Extracting Multiple regular expressions from Web Page


I am currently using c# to implement a project (previously using c++) and had a query on the response.ExtractRegExp() function.

I am having trouble extracting a list of regular expressions, i am only getting one extracted value back, however there are multiple possible matches on the web page.

For example:

[i]string regEx = “PS-[0-9]{8}-[0-9]{5}”;
ExtractionCursor cursor = new ExtractionCursor();

RegExpMatchList matchRegEx= response25.ExtractRegExp(cursor,regEx);[/i]

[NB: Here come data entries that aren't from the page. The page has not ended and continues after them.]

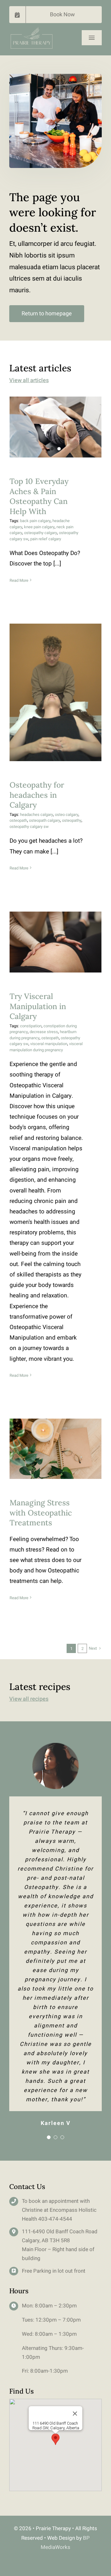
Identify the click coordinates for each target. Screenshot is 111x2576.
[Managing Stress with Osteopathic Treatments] (55, 1449)
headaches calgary (36, 814)
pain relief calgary (45, 539)
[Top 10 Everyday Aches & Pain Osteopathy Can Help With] (55, 427)
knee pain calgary (39, 527)
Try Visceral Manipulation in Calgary (55, 927)
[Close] (75, 2413)
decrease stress (44, 1032)
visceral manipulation (48, 1044)
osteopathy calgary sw (29, 826)
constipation (31, 1026)
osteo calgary (66, 814)
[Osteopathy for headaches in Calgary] (55, 692)
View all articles (29, 380)
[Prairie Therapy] (31, 29)
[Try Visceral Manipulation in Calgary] (55, 942)
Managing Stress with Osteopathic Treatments (55, 1433)
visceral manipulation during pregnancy (46, 1047)
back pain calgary (35, 521)
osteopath (18, 820)
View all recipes (28, 1699)
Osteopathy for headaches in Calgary (55, 681)
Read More (19, 580)
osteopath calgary (44, 820)
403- (43, 2219)
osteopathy (71, 820)
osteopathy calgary (40, 533)
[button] (55, 2439)
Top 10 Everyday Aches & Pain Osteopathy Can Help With (39, 496)
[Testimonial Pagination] (49, 2137)
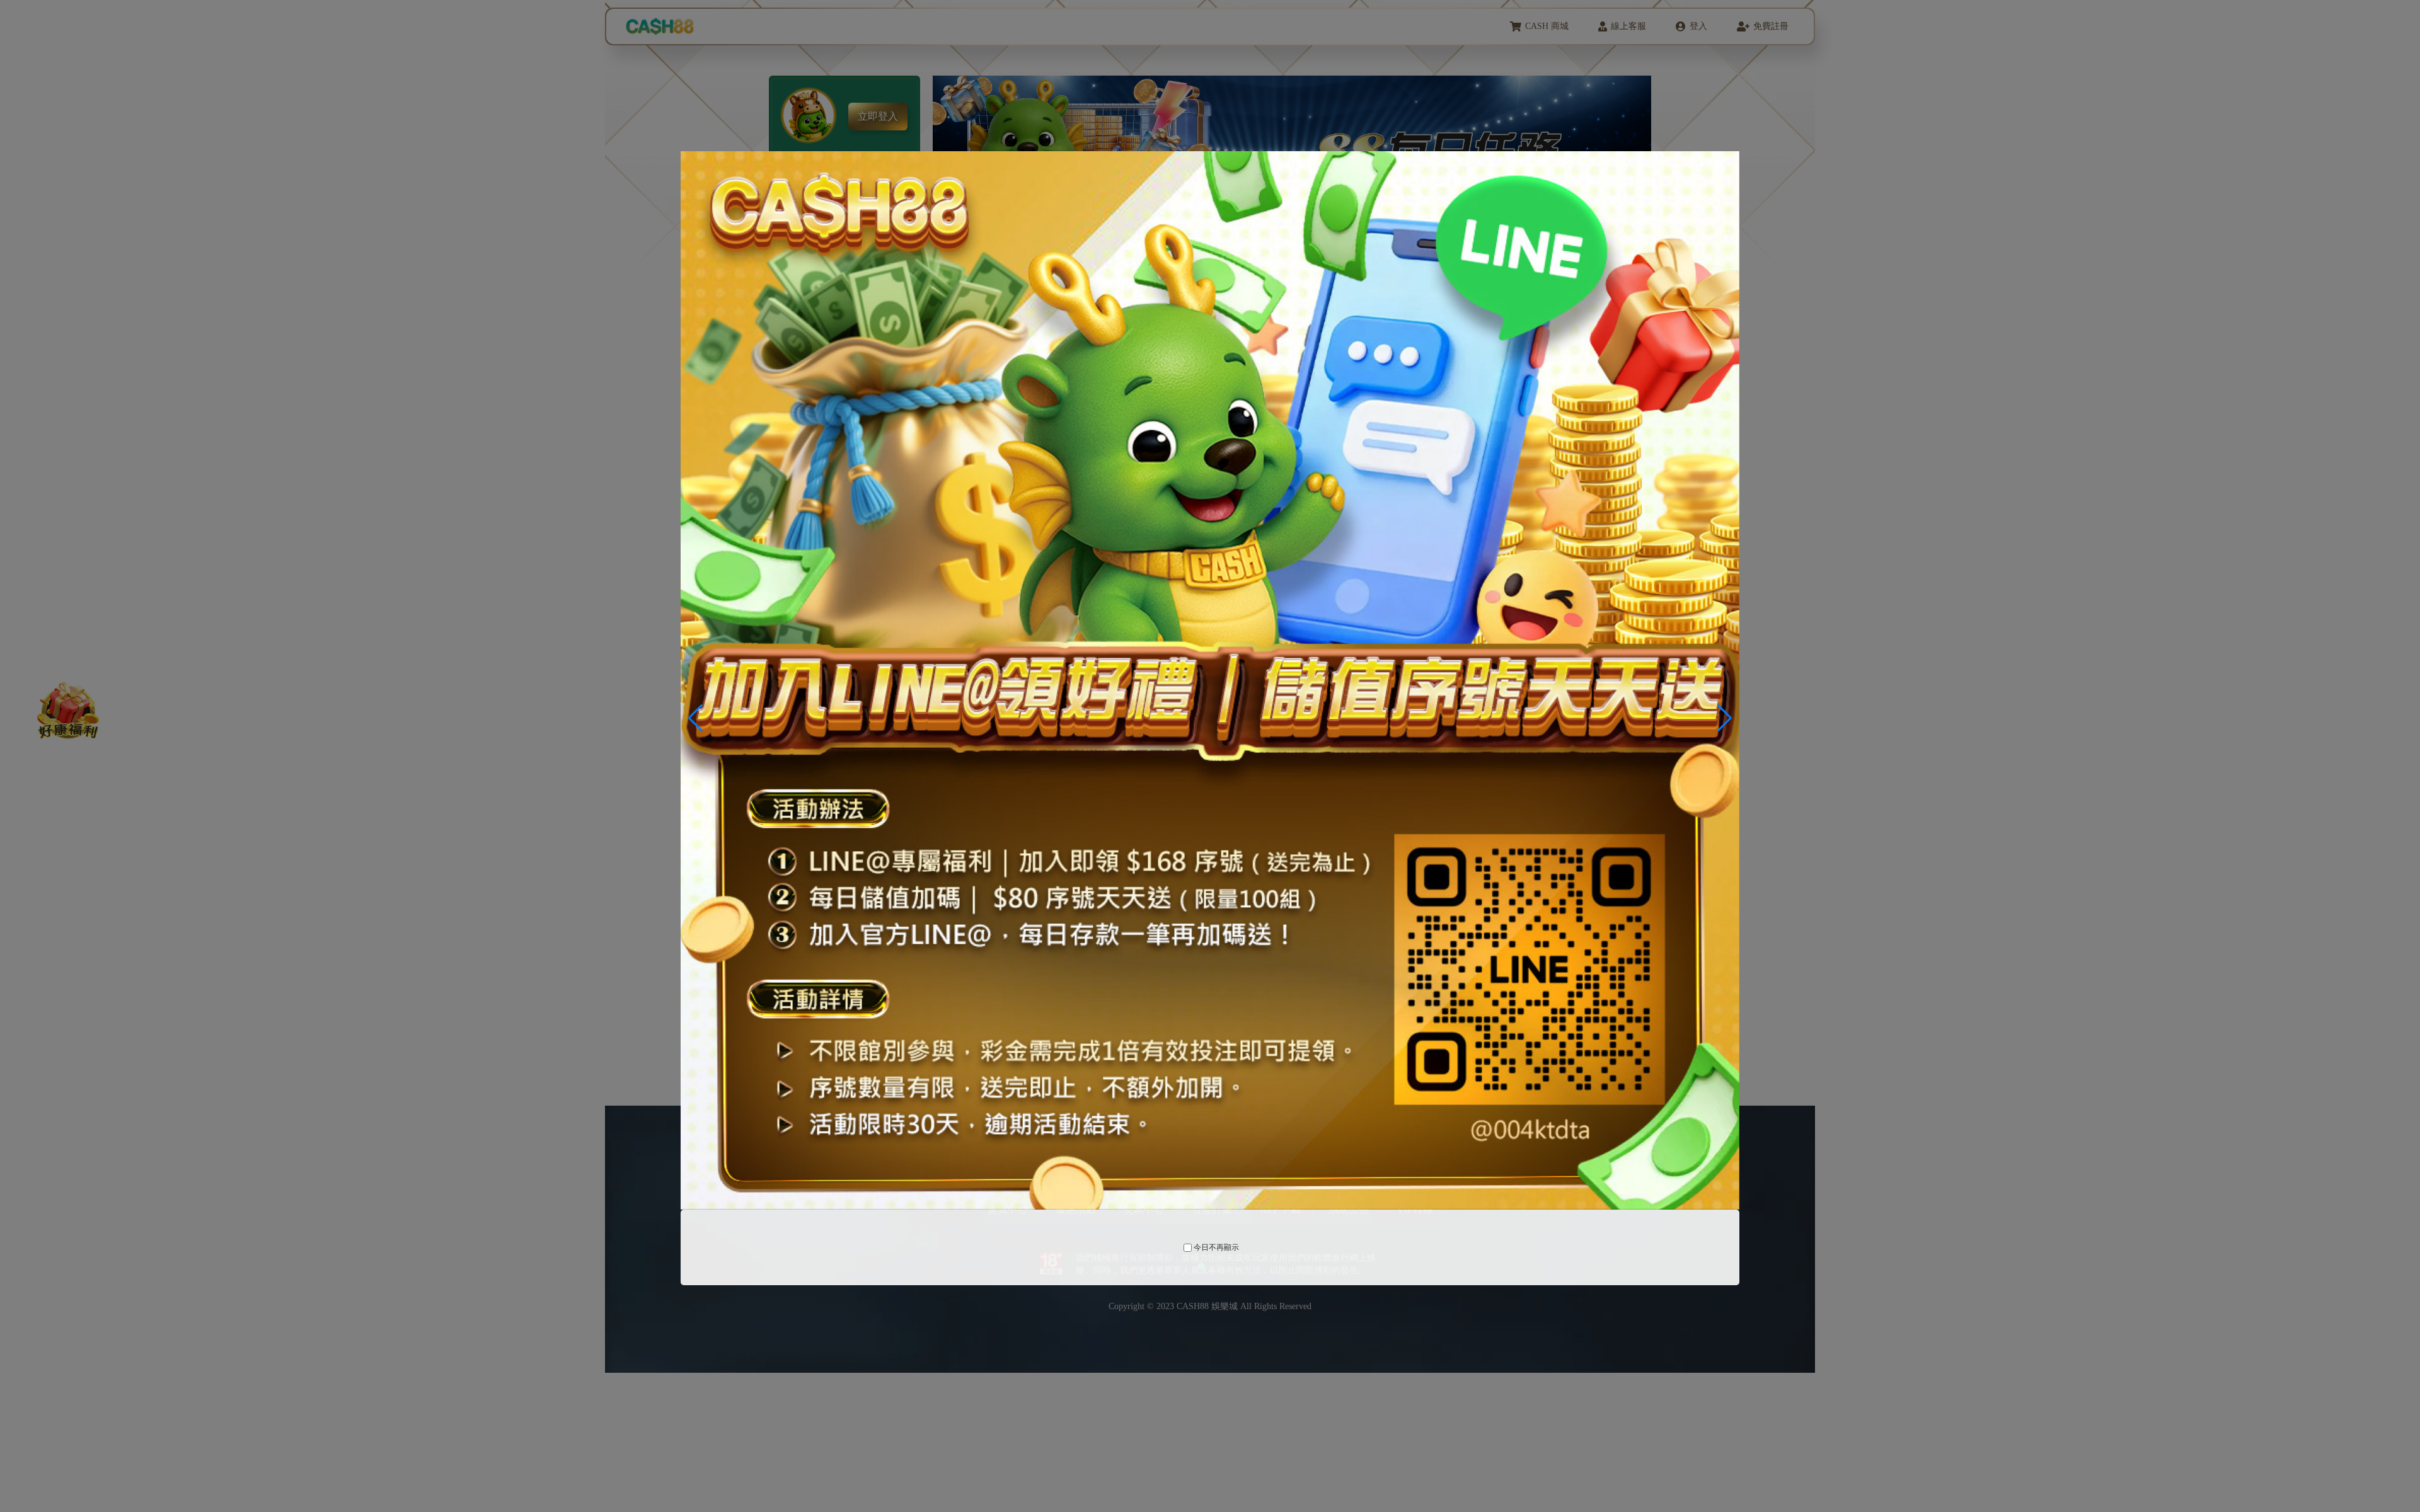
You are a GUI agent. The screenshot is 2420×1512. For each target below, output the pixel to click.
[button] (1724, 718)
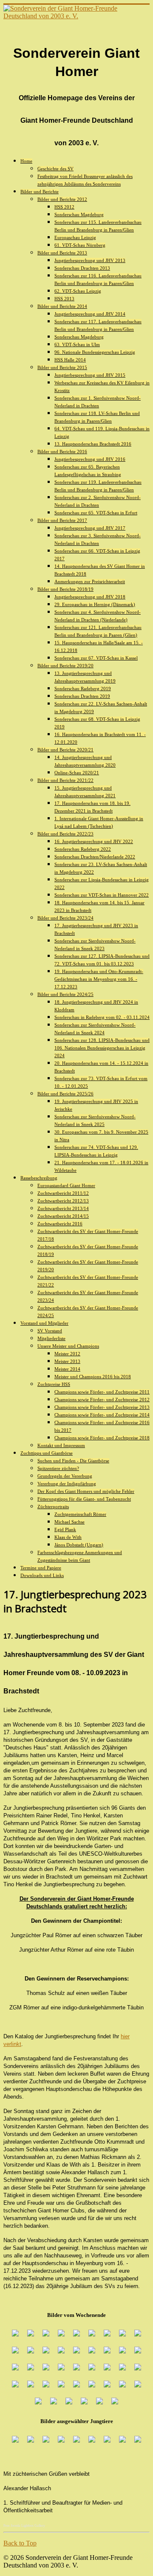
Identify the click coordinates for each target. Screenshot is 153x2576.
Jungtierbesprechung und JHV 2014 (89, 313)
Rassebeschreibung (38, 1177)
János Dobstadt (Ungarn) (78, 1544)
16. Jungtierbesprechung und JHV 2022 (93, 841)
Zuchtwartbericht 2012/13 (63, 1200)
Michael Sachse (69, 1521)
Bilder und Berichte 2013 (62, 252)
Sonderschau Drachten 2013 (82, 268)
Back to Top (20, 2543)
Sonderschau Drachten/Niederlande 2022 (94, 856)
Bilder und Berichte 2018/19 (65, 589)
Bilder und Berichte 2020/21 (65, 749)
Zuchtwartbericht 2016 (59, 1223)
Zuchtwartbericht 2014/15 (63, 1216)
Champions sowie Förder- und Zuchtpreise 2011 (102, 1391)
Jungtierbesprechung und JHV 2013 (89, 260)
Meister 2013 (67, 1361)
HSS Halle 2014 (70, 359)
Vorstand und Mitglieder (44, 1323)
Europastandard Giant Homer (66, 1185)
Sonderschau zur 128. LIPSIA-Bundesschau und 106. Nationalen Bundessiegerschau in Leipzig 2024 (102, 1048)
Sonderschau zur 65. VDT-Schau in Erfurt (95, 512)
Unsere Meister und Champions (68, 1346)
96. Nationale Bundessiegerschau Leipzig (94, 352)
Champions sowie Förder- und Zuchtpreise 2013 (102, 1407)
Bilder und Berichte (39, 191)
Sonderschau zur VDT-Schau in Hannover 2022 (101, 894)
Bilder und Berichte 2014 (62, 306)
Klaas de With (68, 1537)
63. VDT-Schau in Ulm (77, 344)
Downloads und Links (42, 1575)
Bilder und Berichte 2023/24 (65, 917)
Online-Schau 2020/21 (76, 772)
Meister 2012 (67, 1353)
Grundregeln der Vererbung (64, 1475)
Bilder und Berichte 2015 (62, 367)
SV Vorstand (49, 1330)
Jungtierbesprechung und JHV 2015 (89, 375)
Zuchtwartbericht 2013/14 (63, 1208)
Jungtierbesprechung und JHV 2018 (89, 596)
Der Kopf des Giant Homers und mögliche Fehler (85, 1491)
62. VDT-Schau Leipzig (77, 290)
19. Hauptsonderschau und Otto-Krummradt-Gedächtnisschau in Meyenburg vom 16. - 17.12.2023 (98, 979)
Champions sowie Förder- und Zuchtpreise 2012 (102, 1399)
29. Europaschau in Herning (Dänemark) (94, 604)
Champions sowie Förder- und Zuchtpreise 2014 (102, 1414)
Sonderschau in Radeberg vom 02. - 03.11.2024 (102, 1017)
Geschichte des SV (55, 168)
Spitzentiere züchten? (58, 1468)
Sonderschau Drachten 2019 (82, 696)
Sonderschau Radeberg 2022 (82, 849)
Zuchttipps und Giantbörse (46, 1453)
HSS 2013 (64, 298)
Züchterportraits (53, 1506)
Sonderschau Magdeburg (79, 214)
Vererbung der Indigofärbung (66, 1483)
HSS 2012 (64, 206)
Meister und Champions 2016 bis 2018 (92, 1376)
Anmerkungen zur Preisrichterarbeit (89, 581)
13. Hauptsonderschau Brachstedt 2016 (92, 443)
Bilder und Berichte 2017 (62, 520)
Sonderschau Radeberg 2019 (82, 688)
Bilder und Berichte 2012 (62, 199)
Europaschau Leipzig (75, 237)
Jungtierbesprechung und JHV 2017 (89, 527)
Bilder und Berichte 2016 (62, 451)
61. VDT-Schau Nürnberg (79, 245)
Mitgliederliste (51, 1338)
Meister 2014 (67, 1368)
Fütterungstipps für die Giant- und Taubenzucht (84, 1498)
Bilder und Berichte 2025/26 (65, 1093)
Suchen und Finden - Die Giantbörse (73, 1460)
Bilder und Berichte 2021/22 (65, 780)
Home (26, 161)
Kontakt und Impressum (61, 1445)
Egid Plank (65, 1529)
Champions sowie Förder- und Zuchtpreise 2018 (102, 1437)
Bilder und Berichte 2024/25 (65, 994)
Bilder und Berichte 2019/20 (65, 665)
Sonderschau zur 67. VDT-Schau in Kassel (96, 657)
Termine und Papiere (40, 1567)
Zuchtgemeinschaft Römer (80, 1514)
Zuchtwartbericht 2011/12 (63, 1193)
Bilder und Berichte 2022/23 (65, 833)
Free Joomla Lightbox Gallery (24, 2526)
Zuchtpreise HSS (53, 1384)
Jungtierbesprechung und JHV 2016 (89, 459)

When I iterate through the matchRegEx list it only seems to have one value, The code sample in the c# API help suggests that this approach should populate the list with all extracted regular expression matches. Am i doing something wrong?

I could get around this by dumping the web page contents to a string and use the .NET regex functionality but wondered if i could get around this with ExtractRegExp.

Many Thanks,

Hi Paul,

I’ve had a look and am able to populate multiple matches so it looks like your RegEx may only be returning a single match. Are you able to share the page source so that I can reproduce locally? Feel free to email this to me if you’re worried about sharing it on the forum (my username with a dot between and @testplant.com).

My test was to navigate to http://forums.testplant.com/phpBB2/ and in the generated code plant the following:

            RegExpMatchList matches = response4.ExtractRegExp(new ExtractionCursor(), @"url\(.*\)");

            WriteMessage("Number of regex matches: " + matches.Count);
            foreach (RegExpMatch match in matches)
                WriteMessage("Match value: " + match.Match);

The expression used is probably a bit more straightforward than yours, but it simply extracts a bunch of URLs in this case:

00:00:04:524	Message		Number of regex matches: 5
00:00:04:525	Message		Match value: url(templates/greenhouse/images/cellpic2.jpg)
00:00:04:525	Message		Match value: url(templates/greenhouse/images/)
00:00:04:525	Message		Match value: url(templates/greenhouse/images/cellpic1.gif)
00:00:04:525	Message		Match value: url("templates/greenhouse/formIE.css")
00:00:04:525	Message		Match value: url('/phpBB2/images/bg_forum.png')

When you manually put it through the .NET RegEx engine, are you using the Response object’s Content property?